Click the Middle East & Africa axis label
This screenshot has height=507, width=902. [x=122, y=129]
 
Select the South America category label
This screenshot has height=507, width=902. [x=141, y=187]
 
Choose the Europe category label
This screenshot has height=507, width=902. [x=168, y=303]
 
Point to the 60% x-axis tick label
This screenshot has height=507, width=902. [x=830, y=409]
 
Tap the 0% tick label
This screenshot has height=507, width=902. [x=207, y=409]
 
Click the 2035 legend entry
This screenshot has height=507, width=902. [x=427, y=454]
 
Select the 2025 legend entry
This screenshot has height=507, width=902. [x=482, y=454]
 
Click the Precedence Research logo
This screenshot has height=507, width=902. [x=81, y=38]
* * * * *
Copy the records exactly as they are.

Click the Middle East & Africa axis label
This screenshot has height=507, width=902. [x=122, y=129]
 
Select the South America category label
This screenshot has height=507, width=902. [x=141, y=187]
 
Choose the Europe category label
This screenshot has height=507, width=902. [x=168, y=303]
 
Point to the 60% x-axis tick label
This screenshot has height=507, width=902. [x=830, y=409]
 
Tap the 0% tick label
This screenshot has height=507, width=902. [x=207, y=409]
 
Click the 2035 legend entry
This screenshot has height=507, width=902. [x=427, y=454]
 
Select the 2025 legend entry
This screenshot has height=507, width=902. [x=482, y=454]
 
Click the Precedence Research logo
This screenshot has height=507, width=902. [x=81, y=38]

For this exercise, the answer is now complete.